It would be foolish not to capitalise on international market with stars like Aishwarya, Irrfan: Sanjay Gupta

  • Prashant Singh, Hindustan Times, Mumbai
  • Updated: Dec 17, 2014 10:04 IST

Film-maker Sanjay Gupta has, of late, been in the news with him driving Aishwarya Rai Bachchan’s comeback vehicle.

The actor was last seen in Guzaarish (2010). She took a break following her pregnancy post that. Now, she’s ready to act again. As the shoot of their film approaches (the schedule is set to start next month), Sanjay reveals how Aishwarya was cast, and also talks about the rumours that have surrounded this film since its inception.

Your film hasn’t even started, and the expectations are already sky high. Are you aware of this?

Sure, there must be expectations, but this film was never designed as a comeback vehicle. The idea was to find the perfect actor to play a powerful role. I was clear that we needed somebody who is a superstar with a strong on-screen presence and personality.

Is it true that you postponed your film with John Abraham for this project?

Yes, I was working on another script (Mumbai Saga) for a year and-a-half, and we were set to go on the floors last month. But then, I apologised to John saying I want to prepone the film because I don’t want to miss the deadline for the Cannes Film Festival, and John understood. When you have such a star cast (the film also stars Irrfan Khan), not capitalising on the overseas market would be foolish.

Irrfan Khan stars in Aishwarya Rai's next with Sanjay Gupta.

Apparently, you asked Ash to shed some kilos for the role...

Not at all; why would I? The film’s a human drama about an ordinary person who is thrown into an extraordinary situation. So, it’s not like she needs to acquire a body like Lara Croft’s. Most women gain weight during motherhood; my wife did. I don’t understand this obsession with losing weight. I think Ash is in fantastic shape.

A few years ago, you were almost written off by the industry...

Three years ago, even I felt like the game was over. There was so much negativity, and I didn’t have a platform I could use to clear the air. But then, Ekta (Kapoor; producer) walked in and we made Shootout At Wadala (2013). Today, perhaps, I am the only director who has nearly Rs 200 crore riding on his films, since a huge corporate is funding these movies; so, more than this film marking Ash’s comeback, I am anxious about doing justice to that kind of money.

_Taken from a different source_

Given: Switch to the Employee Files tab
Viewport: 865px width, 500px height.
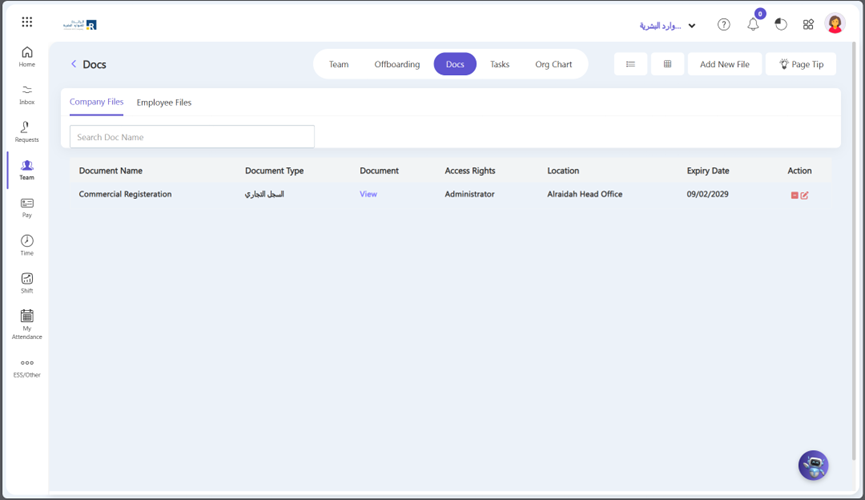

Filmmaker Sanjay Gupta (HT Photo)

Have you ever analysed what went wrong with your career?

Two things happened: first, a temporary fall-out with Sanjay (Dutt), and second, actors didn’t want to work with me, and production houses didn’t touch me. So, there was almost like a fatwa (sic) against me. I also thought of doing other businesses at that time since I have a family at the end of the day.

Before Sanjay Dutt went to jail, what was your equation with him like?

I would be lying if I said it was like how it was before, but it was good. Wounds take time to heal, but they’re healing. Sanju will always be special to me. He writes to me. We are in touch.

Is it true that you won’t be shooting on weekends so that Aishwarya can spend time with her three-year-old daughter, Aaradhya?

Like Ash, even I am a new parent. I have a two-year-old daughter, and a son who is nearly Aaradhya’s age; Ash and I are both every attached to our kids. So, I suggested that we shoot from Monday to Friday, which is how international films are shot.

Aishwarya has always been very selective about the films she does. Has your proximity to the Bachchan family helped?

I wouldn’t like to think so. I am not on back-slapping terms with any of them, and I don’t think that would be a criterion for Aishwarya, or any actor, to select a film. I have met Amitabhji a couple of times, but he has never discussed her comeback film with me. The same goes for Abhishek.